近江高校の吹奏楽部。奥の野球部員らは演奏に合わせて声援を送る=兵庫県西宮市
近江高校の吹奏楽部。奥の野球部員らは演奏に合わせて声援を送る=兵庫県西宮市

 吹奏楽応援はサッカーやバレーボール、駅伝など、野球以外の高校スポーツでも行われるが、野球ほど浸透していないという。梅津さんは「他競技と比べて高校野球の歴史が古いことも一つの理由ではないか」とも話す。

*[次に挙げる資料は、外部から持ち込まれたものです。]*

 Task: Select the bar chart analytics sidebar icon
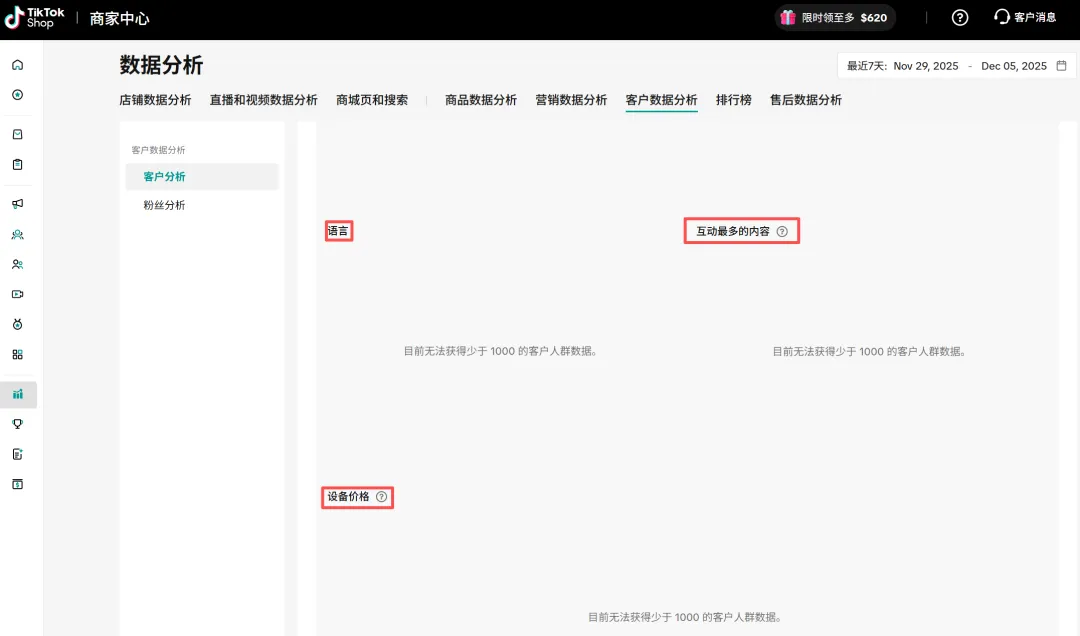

 甲子園での吹奏楽応援の発祥には諸説あるが、甲子園の常連校、東邦(愛知)のホームページ(HP)によると、戦前最後の大会となった昭和16年春の第18回全国選抜中等学校野球選手権で、前身の東邦商業の吹奏楽応援が最初だった。

 HPには、当時の吹奏楽部の様子を紹介する記事が掲載されており、その中で部員だった稲垣信哉さん(91)は「今のようなバトンやチアガールと一緒になっての華やかなものではなく、校歌や応援歌を演奏するだけでした」と語っている。

 吹奏楽応援は徐々に広まり、時代とともに発展。近年は応援曲も多様化し、定番曲以外の曲も人気の一つになっている。